223 lunar synodic months = 29.053059*223 = 6585.3216

242 lunar draconitic months = 27.21222*242 = 6585.3572

**The Metonic Cycle**

Another pattern evident in the table is that the solar calendar dates of

maximum moonrises often repeat, 19 years apart:

1 solar year = 365.2425 days

1 lunar synodic month (full moon to full moon) = 29.53059 days

19 years = 365.2425*19 = 6939.6075 days

235 lunar synodic months = 29.53059*235 = 6939.6887 days

This is a difference of only 0.0812 days, or about two hours. So, after

exactly nineteen solar years the sun will return to the same position

relative to the stars (by definition), and the moon will have very nearly

the same phase (just two hours difference). This fact was much appreciated

by the Greeks, as the dates of the new moon, full moon, etc., would repeat

every nineteen years.

For the purposes of maximum moonrises, the above coincidence alone would not

be enough to ensure that maximum moonrises will occur on the same date 19

years apart, it only guarantees the phase will be the same on the same

dates.

Another well-known aspect of the Metonic cycle is that since the sun, moon

and earth return to the same relative positions, the pattern of eclipses of

the moon and sun may repeat somewhat after 19 years elapses. The half-day

difference of the lunar draconitic cycle however is enough to throw the

eclipse repeatability out of kilter fairly rapidly, but three or four

eclipses may repeat, on the same dates 19 years apart, before this happens.
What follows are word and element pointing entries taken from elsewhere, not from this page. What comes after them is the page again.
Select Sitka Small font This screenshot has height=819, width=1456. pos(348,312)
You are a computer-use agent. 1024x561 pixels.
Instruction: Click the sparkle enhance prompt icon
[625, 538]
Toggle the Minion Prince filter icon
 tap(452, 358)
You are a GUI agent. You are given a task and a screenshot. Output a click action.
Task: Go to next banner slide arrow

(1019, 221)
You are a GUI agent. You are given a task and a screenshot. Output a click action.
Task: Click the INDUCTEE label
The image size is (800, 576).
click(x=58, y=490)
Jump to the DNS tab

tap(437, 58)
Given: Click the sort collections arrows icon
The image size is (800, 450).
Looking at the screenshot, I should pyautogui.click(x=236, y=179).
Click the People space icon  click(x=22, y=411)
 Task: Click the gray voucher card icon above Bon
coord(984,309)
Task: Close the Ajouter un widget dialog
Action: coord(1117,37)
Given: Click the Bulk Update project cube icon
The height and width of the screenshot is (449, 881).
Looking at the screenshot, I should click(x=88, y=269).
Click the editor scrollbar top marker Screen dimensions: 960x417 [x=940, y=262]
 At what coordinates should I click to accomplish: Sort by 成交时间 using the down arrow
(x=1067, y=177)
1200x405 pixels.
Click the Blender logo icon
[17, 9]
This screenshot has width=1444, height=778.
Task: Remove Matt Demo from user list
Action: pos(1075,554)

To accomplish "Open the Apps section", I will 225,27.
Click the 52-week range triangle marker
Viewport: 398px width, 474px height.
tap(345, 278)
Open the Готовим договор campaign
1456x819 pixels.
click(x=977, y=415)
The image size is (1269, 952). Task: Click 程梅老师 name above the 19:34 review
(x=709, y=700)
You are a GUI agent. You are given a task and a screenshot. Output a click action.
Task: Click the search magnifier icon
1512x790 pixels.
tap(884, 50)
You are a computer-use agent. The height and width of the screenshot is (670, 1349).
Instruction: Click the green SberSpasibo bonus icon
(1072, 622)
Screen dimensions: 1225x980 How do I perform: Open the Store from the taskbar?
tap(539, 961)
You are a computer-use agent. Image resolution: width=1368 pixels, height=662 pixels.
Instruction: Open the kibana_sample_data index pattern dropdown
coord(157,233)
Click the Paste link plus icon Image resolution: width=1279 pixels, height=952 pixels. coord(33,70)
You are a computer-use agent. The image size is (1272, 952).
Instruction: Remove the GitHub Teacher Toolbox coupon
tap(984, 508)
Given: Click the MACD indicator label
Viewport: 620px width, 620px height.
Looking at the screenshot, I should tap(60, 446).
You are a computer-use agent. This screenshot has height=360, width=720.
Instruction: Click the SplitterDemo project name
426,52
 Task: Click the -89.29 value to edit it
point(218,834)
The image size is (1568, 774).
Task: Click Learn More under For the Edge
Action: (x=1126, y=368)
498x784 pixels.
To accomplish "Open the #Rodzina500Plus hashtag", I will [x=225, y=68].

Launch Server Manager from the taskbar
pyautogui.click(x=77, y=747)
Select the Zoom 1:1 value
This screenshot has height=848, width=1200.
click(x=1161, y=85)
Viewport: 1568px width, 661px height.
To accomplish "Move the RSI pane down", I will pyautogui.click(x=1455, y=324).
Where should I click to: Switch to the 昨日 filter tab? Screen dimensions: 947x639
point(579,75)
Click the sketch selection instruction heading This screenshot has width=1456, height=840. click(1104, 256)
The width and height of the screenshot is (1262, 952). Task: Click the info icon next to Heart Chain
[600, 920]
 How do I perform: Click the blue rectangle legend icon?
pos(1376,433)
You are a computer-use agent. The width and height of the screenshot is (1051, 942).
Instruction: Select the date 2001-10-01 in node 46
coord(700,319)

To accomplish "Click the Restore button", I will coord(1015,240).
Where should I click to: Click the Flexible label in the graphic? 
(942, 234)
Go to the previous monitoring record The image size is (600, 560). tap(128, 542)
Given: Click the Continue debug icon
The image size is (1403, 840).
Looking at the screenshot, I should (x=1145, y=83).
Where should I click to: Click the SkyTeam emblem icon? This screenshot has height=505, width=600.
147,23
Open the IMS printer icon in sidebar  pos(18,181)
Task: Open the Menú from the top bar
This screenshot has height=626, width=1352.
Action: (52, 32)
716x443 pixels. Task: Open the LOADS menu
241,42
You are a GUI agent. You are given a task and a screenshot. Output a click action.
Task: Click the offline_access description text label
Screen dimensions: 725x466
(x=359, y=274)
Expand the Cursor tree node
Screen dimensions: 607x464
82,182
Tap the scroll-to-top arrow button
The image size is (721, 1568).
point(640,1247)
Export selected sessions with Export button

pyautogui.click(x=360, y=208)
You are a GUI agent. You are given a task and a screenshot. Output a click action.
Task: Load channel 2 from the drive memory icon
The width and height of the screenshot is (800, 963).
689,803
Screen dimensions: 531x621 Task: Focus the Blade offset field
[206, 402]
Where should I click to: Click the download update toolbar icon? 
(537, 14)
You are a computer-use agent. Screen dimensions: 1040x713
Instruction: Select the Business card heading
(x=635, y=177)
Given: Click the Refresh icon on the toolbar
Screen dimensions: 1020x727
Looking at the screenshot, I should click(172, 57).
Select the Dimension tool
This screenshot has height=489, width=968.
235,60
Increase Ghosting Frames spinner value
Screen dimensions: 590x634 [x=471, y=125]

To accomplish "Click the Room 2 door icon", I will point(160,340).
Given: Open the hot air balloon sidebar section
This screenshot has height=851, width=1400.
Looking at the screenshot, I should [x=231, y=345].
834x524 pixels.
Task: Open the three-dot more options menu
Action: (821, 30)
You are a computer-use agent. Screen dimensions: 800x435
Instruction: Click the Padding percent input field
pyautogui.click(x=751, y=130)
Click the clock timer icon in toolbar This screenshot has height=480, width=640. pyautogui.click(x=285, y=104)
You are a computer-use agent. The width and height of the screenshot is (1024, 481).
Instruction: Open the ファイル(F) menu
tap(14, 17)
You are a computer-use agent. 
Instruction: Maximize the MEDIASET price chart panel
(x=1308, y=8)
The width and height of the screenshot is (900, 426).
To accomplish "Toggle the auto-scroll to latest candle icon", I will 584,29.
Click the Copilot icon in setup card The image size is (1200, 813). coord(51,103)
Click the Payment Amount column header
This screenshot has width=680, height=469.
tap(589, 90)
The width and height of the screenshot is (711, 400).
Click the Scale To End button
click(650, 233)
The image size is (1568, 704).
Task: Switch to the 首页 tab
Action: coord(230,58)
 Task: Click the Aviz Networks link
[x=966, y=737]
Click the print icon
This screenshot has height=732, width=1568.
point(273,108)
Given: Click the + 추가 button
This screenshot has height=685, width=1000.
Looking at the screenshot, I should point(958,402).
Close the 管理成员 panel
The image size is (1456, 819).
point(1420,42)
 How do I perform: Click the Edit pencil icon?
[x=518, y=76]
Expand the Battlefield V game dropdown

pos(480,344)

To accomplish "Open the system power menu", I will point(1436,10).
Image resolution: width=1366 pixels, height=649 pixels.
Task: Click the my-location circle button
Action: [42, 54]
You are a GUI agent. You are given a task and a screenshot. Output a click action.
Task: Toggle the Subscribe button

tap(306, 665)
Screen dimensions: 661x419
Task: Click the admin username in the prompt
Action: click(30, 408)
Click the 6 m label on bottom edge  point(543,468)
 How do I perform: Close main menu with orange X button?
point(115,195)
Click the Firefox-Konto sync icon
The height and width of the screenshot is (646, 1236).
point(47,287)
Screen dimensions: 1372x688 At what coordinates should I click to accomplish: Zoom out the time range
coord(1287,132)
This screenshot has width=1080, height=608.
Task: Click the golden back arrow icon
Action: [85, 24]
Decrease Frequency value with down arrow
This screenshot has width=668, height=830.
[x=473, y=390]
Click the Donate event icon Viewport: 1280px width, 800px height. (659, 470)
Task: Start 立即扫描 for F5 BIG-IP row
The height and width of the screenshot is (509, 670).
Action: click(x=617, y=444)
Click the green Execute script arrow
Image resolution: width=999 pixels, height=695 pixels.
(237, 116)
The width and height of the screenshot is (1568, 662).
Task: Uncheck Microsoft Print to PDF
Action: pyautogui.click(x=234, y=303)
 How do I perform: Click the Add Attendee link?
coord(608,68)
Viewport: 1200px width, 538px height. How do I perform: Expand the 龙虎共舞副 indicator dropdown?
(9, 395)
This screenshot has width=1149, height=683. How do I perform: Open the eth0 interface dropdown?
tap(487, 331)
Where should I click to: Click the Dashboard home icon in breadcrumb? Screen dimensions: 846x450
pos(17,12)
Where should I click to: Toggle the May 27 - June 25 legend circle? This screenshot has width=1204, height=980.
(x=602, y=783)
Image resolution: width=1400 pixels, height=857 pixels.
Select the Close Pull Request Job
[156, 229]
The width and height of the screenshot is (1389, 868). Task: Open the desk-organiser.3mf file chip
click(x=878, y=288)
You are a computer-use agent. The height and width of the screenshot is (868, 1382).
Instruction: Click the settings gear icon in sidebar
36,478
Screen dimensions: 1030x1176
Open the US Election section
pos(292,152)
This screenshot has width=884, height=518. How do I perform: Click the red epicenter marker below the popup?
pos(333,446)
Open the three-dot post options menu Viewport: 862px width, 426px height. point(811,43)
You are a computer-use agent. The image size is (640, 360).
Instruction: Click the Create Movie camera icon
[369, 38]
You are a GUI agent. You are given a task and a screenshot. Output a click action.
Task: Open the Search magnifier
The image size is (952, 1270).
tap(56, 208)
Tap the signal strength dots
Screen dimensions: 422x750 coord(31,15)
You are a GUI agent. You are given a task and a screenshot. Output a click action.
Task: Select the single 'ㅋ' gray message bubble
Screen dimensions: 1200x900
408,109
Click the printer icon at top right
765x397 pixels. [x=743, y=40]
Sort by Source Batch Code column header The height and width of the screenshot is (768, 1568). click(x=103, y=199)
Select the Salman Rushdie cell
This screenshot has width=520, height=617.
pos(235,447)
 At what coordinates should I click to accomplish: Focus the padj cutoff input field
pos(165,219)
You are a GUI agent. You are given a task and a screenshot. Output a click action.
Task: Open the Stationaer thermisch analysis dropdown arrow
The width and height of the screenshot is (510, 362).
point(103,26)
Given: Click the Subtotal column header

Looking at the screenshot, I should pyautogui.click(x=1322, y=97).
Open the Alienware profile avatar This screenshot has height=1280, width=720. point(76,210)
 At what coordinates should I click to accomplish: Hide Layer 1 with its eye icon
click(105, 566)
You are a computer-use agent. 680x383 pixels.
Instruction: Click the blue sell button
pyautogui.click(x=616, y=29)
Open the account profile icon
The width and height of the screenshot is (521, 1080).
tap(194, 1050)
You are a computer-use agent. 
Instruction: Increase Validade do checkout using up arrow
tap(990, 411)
In any given year the solar calendar dates of Full Moon events will be

duplicated every 19 years. This creates a clear cycle connection that was

delineated by the mythic 19 Priestesses of Bridget. Each of these individual

"Priestesses" represented the "character" and experience of each of the 19

components of the Great Lunar Year. This relationship creates an excellent

basis for cyclic pattern divinations. A 19 year cycle upon which one can

hang other, shorter cycling patterns for delineation and understanding

**Conclusion**

So, I conjecture that the gravitational "window" in TIME that allows "the

right person, in the right group, at the right time and at the right place"

to access hyperdimensions is the standstill point, also called lunarstice.